ActionAI is a python library for training machine learning models to classify human action. It is a generalization of our yoga smart personal trainer, which is included in this repo as an example.
- tensorflow 2.0
- scikit-learn
- opencv
- pandas
- pillow
Arrange your image data as a directory of subdirectories, each subdirectory named as a label for the images contained in it. Your directory structure should look like this:
├── images_dir
│ ├── class_1
│ │ ├── sample1.png
│ │ ├── sample2.jpg
│ │ ├── ...
│ ├── class_2
│ │ ├── sample1.png
│ │ ├── sample2.jpg
│ │ ├── ...
. .
. .
Samples should be standard image files recognized by the pillow library.

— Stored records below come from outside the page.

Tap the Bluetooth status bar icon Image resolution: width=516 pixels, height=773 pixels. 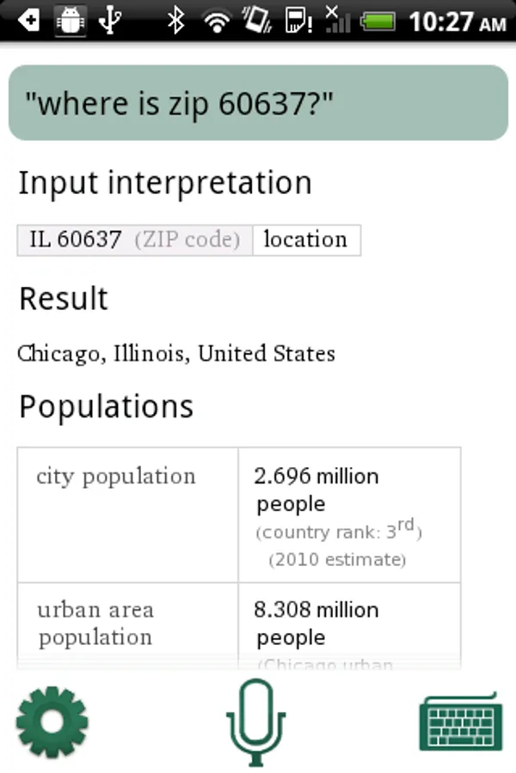point(176,21)
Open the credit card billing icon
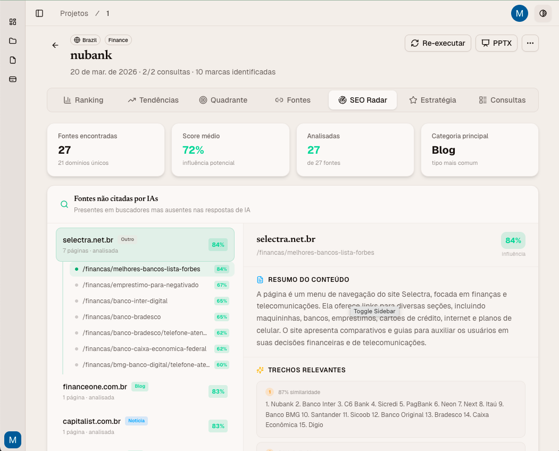The image size is (559, 451). click(13, 79)
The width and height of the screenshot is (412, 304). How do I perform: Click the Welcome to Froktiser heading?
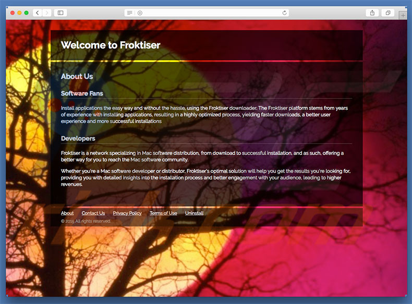click(x=111, y=45)
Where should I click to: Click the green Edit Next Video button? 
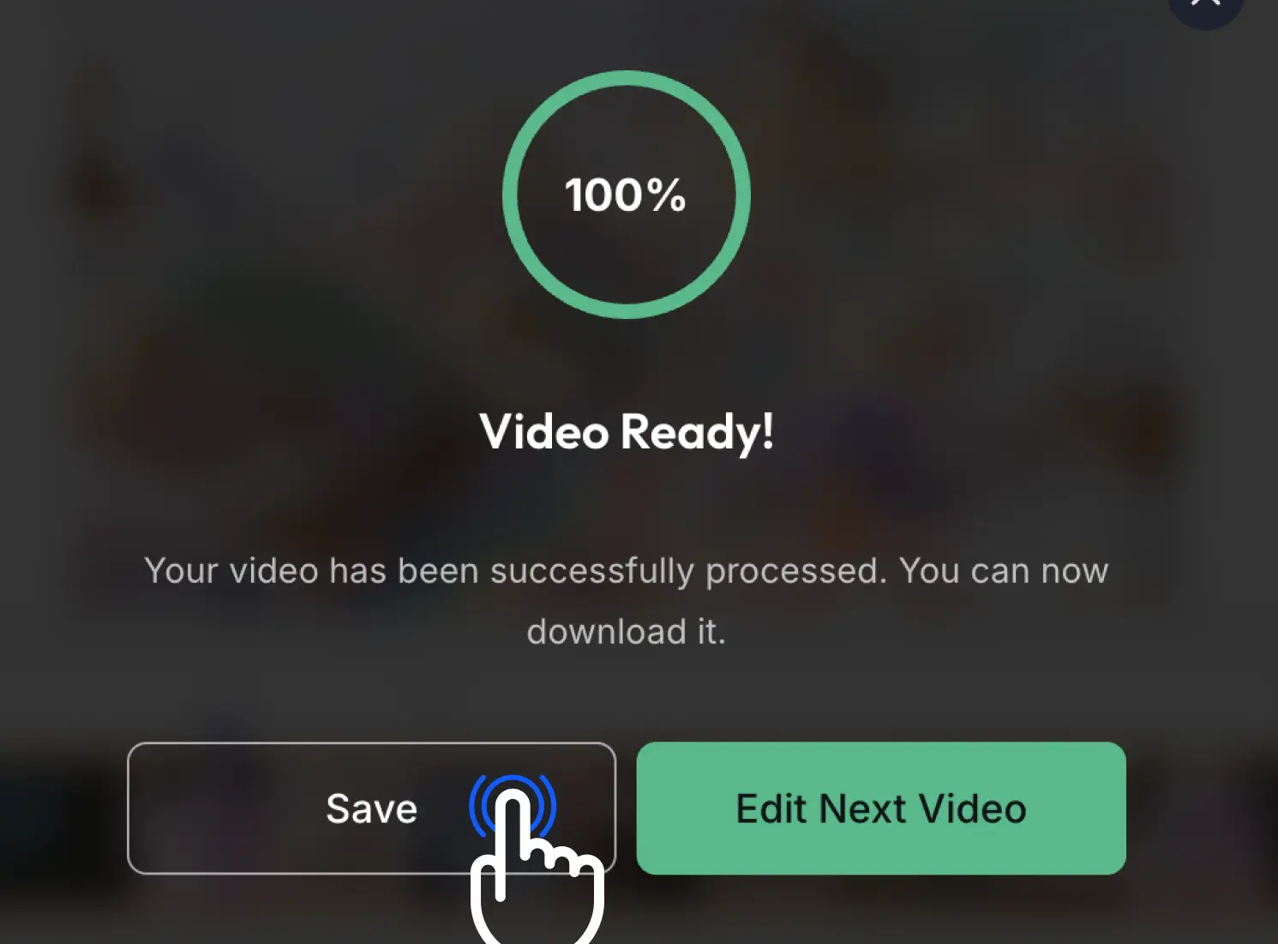(x=881, y=808)
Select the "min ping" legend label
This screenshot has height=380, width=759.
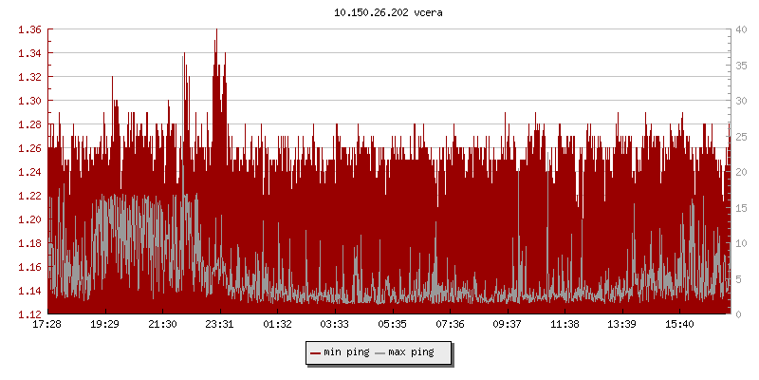[x=346, y=352]
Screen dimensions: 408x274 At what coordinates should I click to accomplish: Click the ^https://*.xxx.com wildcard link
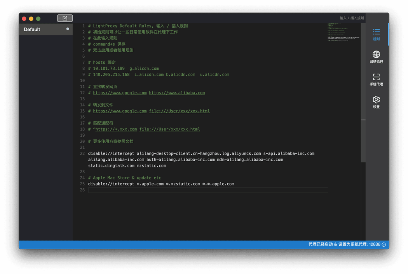pyautogui.click(x=116, y=129)
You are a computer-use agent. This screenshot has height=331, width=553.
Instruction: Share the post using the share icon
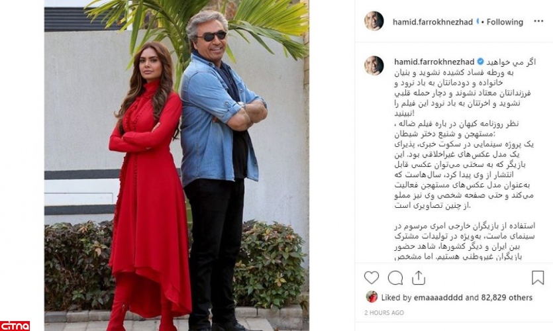click(419, 278)
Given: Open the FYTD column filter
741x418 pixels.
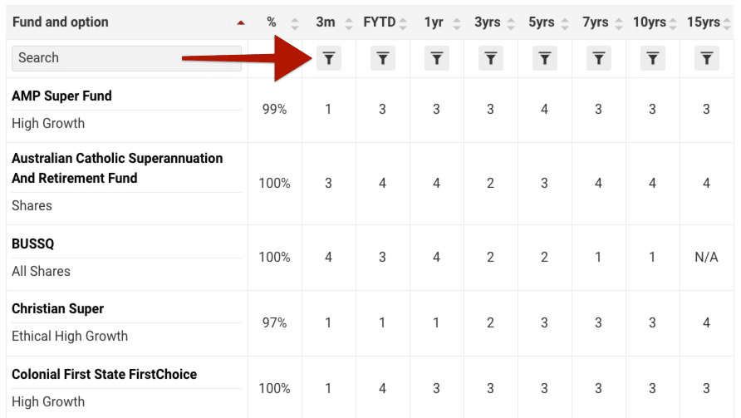Looking at the screenshot, I should 382,58.
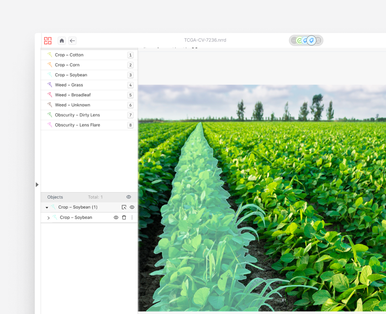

To generate a dataset from your images, run the data_generator.py script.
python data_generator.py
This will stage the labeled image dataset in a csv file written to the data/
directory.
After reading the csv file into a dataframe, a custom scikit-learn transformer estimates body keypoints to produce a low-dimensional feature vector for each sample image. This representation is fed into a scikit-learn classifier set in the config file.
Run the train.py script to train and save a classifier
python train.py
The pickled model will be saved in the models/
directory
We've provided a sample inference script, inference.py
, that will read input from a webcam, mp4, or rstp stream, run inference on each frame, and print inference results.